Tre stazioni della rete telegrafica ideata da Claude Chappe alla fine del XVIII secolo sono oggi visitabili nella Haute-Maurienne, a Saint-André, Avrieux e Mollard-Fleury a Sollières-Sardières. Dopo essere state localizzate, sono state restaurate grazie ad associazioni all’inizio degli anni 2000.
Le stazioni di collegamento facevano parte della linea strategica Parigi-Milano, che contava 16 stazioni in Savoia e copriva circa 1.200 chilometri. Ne accenniamo in questo articolo, ma ci ritorneremo: è un tema straordinario, di patrimonio delle Nostre Alpi.

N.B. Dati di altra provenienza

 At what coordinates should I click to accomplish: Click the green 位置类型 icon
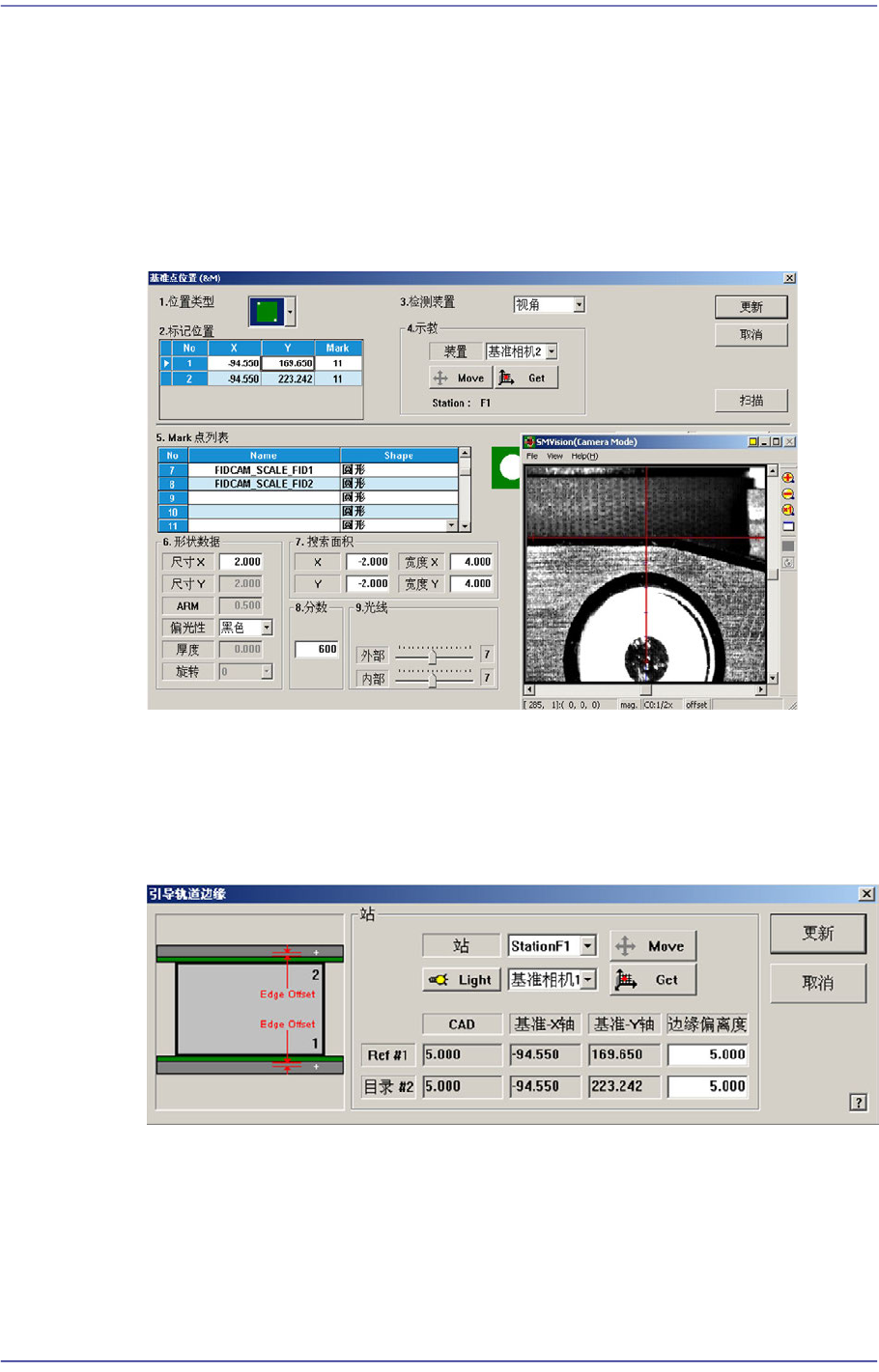[267, 312]
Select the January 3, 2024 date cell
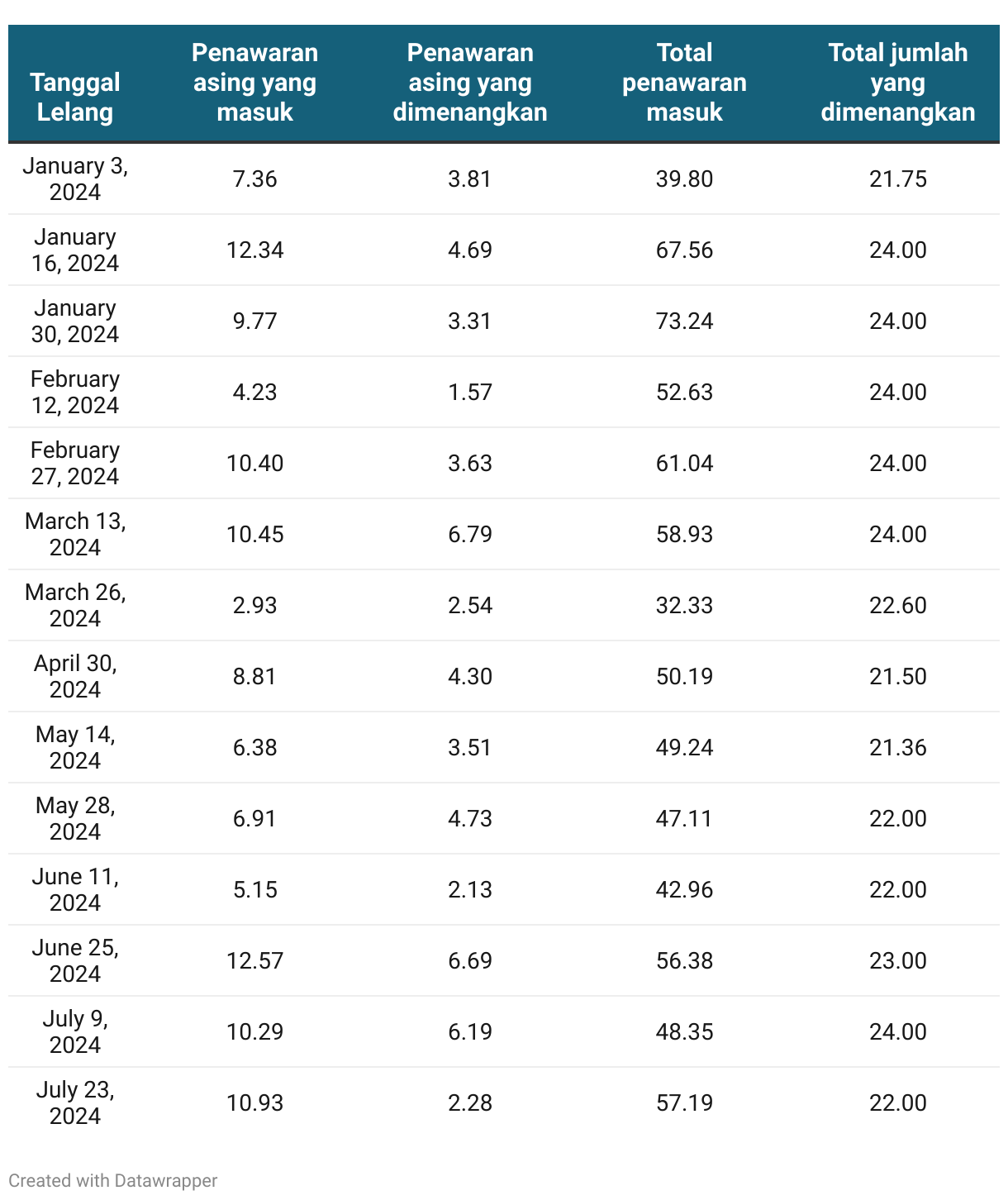 (75, 179)
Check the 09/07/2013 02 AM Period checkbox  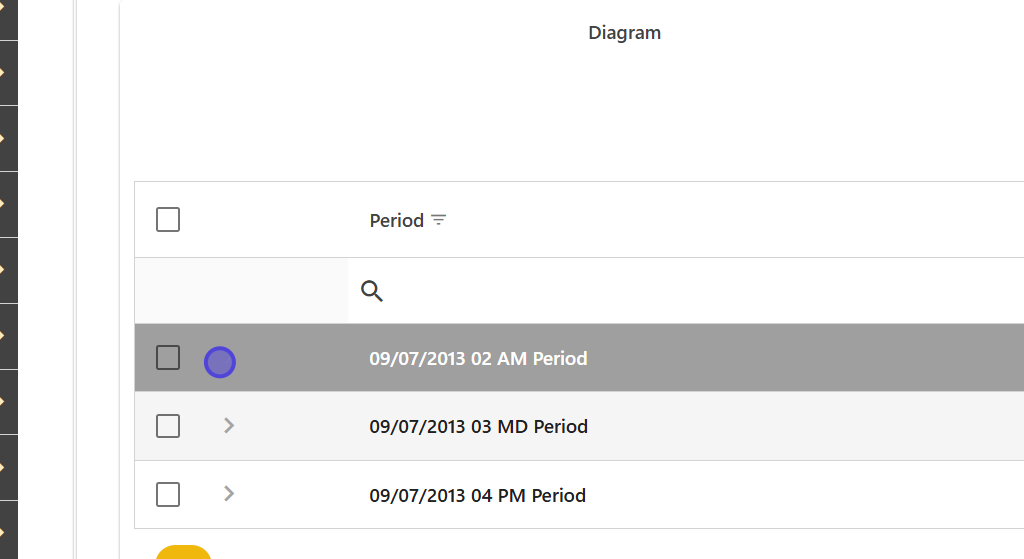tap(168, 358)
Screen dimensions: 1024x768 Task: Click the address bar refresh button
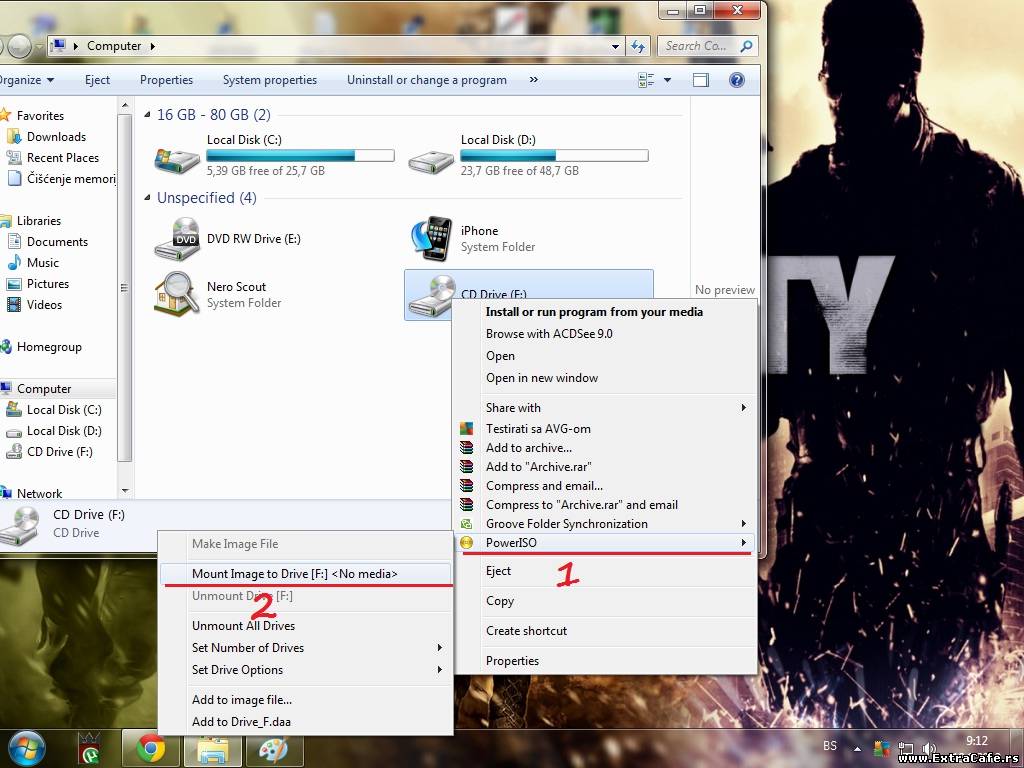point(638,46)
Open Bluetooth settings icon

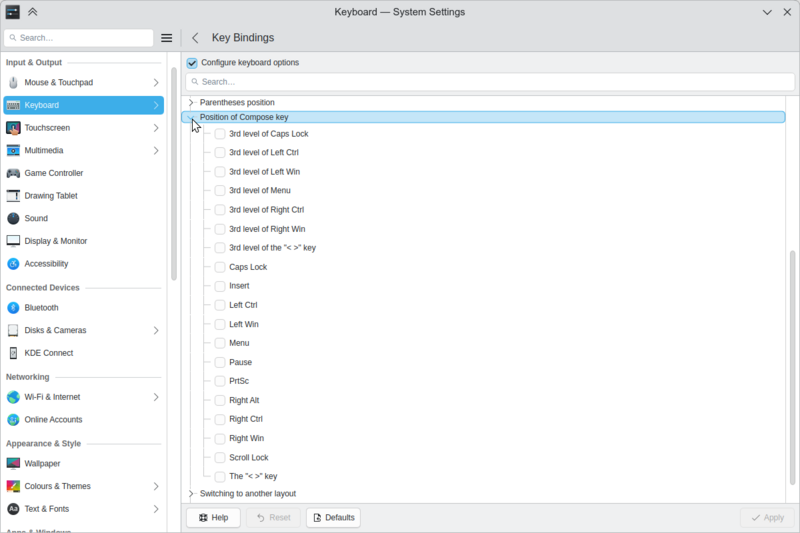click(14, 308)
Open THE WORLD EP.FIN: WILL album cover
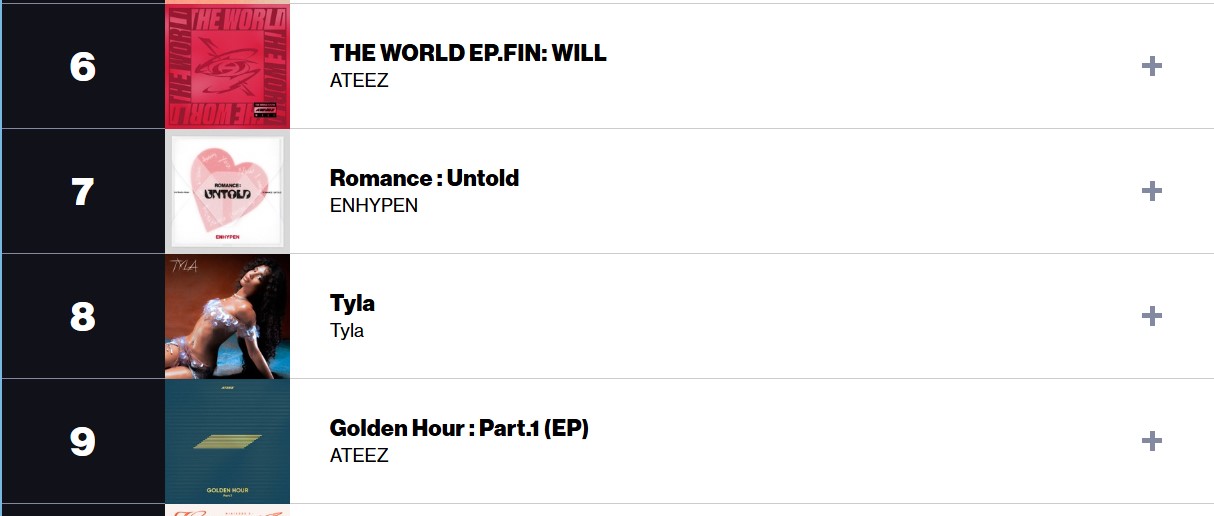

Un sistema di comunicazione rivoluzionario
Nel 1792, Claude Chappe, un fisico della Sarthe nato il 25 dicembre 1763 e morto il 23 gennaio 1805, dimostrò un sistema pratico di telegrafia ottica. Si basava su una serie di torri dotate di un palo centrale alto da 7 a 8 metri, sormontato da un braccio regolatore e da due indicatori articolati, manipolati dall’interno da operatori detti stazionari, per mezzo di carrucole e cavi.
A ogni combinazione di posizioni corrisponde un numero che si riferisce a una delle 8.464 parole o gruppi di parole di un vocabolario codificato e disponibile solo ai responsabili di linea.
I capistazione leggevano i segnali emessi dalla stazione vicina utilizzando occhiali che ingrandivano da quaranta a sessanta volte. Il sistema rimase in uso fino agli anni Cinquanta del XIX secolo, quando il telegrafo elettrico prese il sopravvento.
La linea Parigi-Milano e le postazioni in Savoia
La linea Parigi-Milano fu realizzata sullo sfondo delle guerre napoleoniche. Di fronte alla minaccia di nuove ostilità con l’Austria, alleata dell’Inghilterra, Napoleone I ordinò l’apertura di nuovi tratti: la linea raggiunse Torino nel 1806, Milano nel 1809 e Venezia nel 1810, per un totale di 124 stazioni distribuite su 1.200 chilometri.
Il risparmio di tempo era notevole: un dispaccio tra Parigi e Milano poteva essere consegnato in 24 ore, contro i cinque giorni minimi a cavallo. La notizia della nascita a Parigi del Re di Roma, figlio di Napoleone I e Maria Luisa, il 20 marzo 1811 alle 9 del mattino, ha raggiunto a Milano alla stessa ora del giorno successivo. La linea cessò di funzionare nel 1814, con la caduta dell’Impero, con la Savoia che tornava a far parte del Regno di Sardegna nel 1815.
Delle 124 stazioni della linea, 16 erano in Savoia, tra il Col de l’Épine e il Col du Mont-Cenis, di cui 13 nella Maurienne. Tutte si trovano a più di 1.800 metri di altitudine, in condizioni climatiche difficili. Gli operai della stazione, reclutati tra gli abitanti dei luoghi, lavoravano in coppia dall’alba al tramonto, 365 giorni all’anno, per una paga giornaliera compresa tra 1 franco e 2 franchi e 25 centesimi. Il maltempo interrompeva regolarmente il servizio: venti violenti, nebbia e tempeste di neve costringevano talvolta a interrompere le trasmissioni e a utilizzare la diligenza tra Lanslebourg e Lione o Torino.
Riscoperta e restauro
Per quasi due secoli, gli edifici e ogni ricordo delle stazioni erano scomparsi, ad eccezione di alcuni toponimi evocativi come il Col e il Fort du Télégraphe a Valloire e la Pointe du Télégraphe a Montdenis.
Grazie alle ricerche condotte all’inizio del 2002, i membri dell’associazione di storia e archeologia Sollières-Sardières hanno localizzati i resti della stazione di Mollard-Fleury, a circa 2.004 metri di altitudine, all’interno dei confini del Parco Nazionale della Vanoise.
Un documento dell’Archivio di Stato di Torino, datato 1827, identificava il sito. Gli scavi archeologici, iniziati nell’ottobre 2004 sotto la supervisione scientifica dell’archeologo René Chemin, hanno portato alla luce i resti di una base rettangolare di 4 metri per 7,60 metri, costruita in pietra a secco e probabilmente sormontata da una capanna di tavole chiamata localmente baracon.
Successivamente le ricerche hanno permesso di localizzare anche le stazioni di Saint-André e Avrieux. Restaurate con il sostegno del dipartimento della Savoia, le tre stazioni sono aperte al pubblico ogni estate.